Your objective =
Convert the stretch of the listing below, from the line that contains "編集部：ginger (84, 34)" through the line that contains "Switch (33, 18)", into a JSON list of strings with one string per line. Leave out any blank lines.

(Entries drawn from a collection)
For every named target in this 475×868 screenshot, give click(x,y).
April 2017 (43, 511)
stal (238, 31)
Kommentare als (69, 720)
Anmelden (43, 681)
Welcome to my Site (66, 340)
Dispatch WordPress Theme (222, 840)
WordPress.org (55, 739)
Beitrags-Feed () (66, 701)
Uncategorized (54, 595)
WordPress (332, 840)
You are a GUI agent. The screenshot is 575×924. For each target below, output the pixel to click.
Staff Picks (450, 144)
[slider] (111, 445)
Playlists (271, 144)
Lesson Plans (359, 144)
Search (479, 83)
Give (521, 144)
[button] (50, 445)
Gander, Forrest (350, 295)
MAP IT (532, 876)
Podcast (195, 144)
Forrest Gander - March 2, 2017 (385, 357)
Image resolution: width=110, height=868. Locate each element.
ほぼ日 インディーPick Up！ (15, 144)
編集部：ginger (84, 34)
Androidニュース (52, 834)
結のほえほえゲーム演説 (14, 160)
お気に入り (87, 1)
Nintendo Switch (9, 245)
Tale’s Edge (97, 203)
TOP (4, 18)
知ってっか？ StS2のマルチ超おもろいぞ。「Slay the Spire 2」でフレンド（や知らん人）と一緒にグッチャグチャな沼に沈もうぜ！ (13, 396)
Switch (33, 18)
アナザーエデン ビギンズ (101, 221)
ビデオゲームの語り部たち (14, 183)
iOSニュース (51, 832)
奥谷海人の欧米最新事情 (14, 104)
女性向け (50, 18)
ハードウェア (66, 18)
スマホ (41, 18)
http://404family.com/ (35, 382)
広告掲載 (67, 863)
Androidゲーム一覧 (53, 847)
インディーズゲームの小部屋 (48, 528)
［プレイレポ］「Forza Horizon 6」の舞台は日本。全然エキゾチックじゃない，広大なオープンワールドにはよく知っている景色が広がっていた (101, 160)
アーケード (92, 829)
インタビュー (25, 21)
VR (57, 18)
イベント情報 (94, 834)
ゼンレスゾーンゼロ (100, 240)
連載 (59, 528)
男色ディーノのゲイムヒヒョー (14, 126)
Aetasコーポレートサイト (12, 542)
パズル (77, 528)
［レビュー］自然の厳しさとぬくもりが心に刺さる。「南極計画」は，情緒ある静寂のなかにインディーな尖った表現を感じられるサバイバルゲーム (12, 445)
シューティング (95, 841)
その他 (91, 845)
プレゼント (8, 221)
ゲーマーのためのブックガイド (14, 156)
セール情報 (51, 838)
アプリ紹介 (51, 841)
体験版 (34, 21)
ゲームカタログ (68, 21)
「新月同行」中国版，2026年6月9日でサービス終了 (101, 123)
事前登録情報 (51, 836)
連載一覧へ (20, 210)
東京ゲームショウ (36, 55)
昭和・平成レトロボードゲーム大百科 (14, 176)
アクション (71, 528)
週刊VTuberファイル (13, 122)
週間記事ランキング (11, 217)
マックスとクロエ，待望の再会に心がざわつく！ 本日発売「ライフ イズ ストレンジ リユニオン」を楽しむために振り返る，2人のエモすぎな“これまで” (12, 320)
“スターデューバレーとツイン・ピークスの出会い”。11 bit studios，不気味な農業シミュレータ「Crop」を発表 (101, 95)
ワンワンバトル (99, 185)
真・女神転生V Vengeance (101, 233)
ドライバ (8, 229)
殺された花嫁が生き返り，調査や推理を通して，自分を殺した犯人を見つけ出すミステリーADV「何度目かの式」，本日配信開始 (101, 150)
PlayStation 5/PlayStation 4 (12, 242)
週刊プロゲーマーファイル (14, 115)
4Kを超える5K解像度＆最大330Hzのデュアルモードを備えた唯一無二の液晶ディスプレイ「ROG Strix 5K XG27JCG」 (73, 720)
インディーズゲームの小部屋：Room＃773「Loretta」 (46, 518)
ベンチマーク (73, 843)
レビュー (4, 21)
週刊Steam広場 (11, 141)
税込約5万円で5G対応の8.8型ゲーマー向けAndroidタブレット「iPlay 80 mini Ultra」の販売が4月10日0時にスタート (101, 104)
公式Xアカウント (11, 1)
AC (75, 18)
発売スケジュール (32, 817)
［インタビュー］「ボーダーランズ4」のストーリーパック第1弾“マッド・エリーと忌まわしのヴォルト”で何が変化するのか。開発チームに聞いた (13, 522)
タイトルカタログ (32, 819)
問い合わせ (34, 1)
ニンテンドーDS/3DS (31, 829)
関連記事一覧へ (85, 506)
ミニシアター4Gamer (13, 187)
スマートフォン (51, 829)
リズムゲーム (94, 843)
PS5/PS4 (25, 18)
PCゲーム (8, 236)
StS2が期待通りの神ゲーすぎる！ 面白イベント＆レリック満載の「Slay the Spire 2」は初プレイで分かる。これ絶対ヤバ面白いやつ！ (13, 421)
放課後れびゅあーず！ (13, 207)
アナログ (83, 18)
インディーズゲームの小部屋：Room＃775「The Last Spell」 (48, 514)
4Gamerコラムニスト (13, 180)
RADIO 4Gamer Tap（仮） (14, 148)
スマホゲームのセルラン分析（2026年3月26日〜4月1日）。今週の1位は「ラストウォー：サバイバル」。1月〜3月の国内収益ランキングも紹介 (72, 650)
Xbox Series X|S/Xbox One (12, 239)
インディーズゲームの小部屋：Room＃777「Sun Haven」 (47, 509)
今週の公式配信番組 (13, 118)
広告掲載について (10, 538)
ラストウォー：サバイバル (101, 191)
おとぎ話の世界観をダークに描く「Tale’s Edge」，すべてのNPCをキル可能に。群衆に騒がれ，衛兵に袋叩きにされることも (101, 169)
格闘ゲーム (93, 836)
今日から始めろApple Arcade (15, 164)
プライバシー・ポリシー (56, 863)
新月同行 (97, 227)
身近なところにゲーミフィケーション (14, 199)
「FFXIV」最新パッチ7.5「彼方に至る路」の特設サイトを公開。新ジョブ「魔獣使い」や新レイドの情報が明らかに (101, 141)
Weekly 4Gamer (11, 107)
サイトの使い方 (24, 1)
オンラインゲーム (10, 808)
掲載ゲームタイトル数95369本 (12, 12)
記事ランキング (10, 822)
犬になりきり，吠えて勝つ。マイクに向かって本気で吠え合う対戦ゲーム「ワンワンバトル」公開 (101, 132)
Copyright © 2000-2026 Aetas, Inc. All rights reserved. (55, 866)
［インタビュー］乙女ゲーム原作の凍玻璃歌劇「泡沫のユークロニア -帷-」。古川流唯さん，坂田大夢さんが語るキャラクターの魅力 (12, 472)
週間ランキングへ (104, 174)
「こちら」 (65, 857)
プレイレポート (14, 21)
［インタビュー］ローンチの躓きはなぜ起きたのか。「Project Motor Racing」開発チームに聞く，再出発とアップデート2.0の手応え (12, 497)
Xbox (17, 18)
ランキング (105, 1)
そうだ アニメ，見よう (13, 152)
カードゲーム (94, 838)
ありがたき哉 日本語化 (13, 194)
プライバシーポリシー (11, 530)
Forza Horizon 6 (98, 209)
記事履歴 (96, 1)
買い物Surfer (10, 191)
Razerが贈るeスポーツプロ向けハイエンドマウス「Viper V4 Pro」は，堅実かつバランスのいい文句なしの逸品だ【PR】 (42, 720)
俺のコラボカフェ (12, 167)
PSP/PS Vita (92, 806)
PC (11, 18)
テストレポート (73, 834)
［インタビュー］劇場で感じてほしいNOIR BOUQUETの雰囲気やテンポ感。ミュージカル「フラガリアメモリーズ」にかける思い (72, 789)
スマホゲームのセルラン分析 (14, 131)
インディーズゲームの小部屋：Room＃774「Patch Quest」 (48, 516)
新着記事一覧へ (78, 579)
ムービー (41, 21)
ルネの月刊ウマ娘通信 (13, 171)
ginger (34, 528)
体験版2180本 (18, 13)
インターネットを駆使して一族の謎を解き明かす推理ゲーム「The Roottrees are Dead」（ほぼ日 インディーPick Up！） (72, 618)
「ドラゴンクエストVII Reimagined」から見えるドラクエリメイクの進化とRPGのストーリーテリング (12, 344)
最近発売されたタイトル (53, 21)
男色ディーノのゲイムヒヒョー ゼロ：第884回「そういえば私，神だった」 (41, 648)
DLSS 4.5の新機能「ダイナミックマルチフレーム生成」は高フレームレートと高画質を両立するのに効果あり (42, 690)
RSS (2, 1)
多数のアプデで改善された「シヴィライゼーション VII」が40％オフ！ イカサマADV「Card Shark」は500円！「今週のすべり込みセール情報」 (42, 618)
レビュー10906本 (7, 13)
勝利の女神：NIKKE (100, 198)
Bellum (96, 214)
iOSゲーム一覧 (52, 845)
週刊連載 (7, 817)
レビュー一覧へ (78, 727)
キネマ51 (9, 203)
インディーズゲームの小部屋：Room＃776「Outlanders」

Solution for this exercise =
[
  "編集部：ginger (84, 34)",
  "Androidニュース (52, 834)",
  "結のほえほえゲーム演説 (14, 160)",
  "お気に入り (87, 1)",
  "Nintendo Switch (9, 245)",
  "Tale’s Edge (97, 203)",
  "TOP (4, 18)",
  "知ってっか？ StS2のマルチ超おもろいぞ。「Slay the Spire 2」でフレンド（や知らん人）と一緒にグッチャグチャな沼に沈もうぜ！ (13, 396)",
  "Switch (33, 18)"
]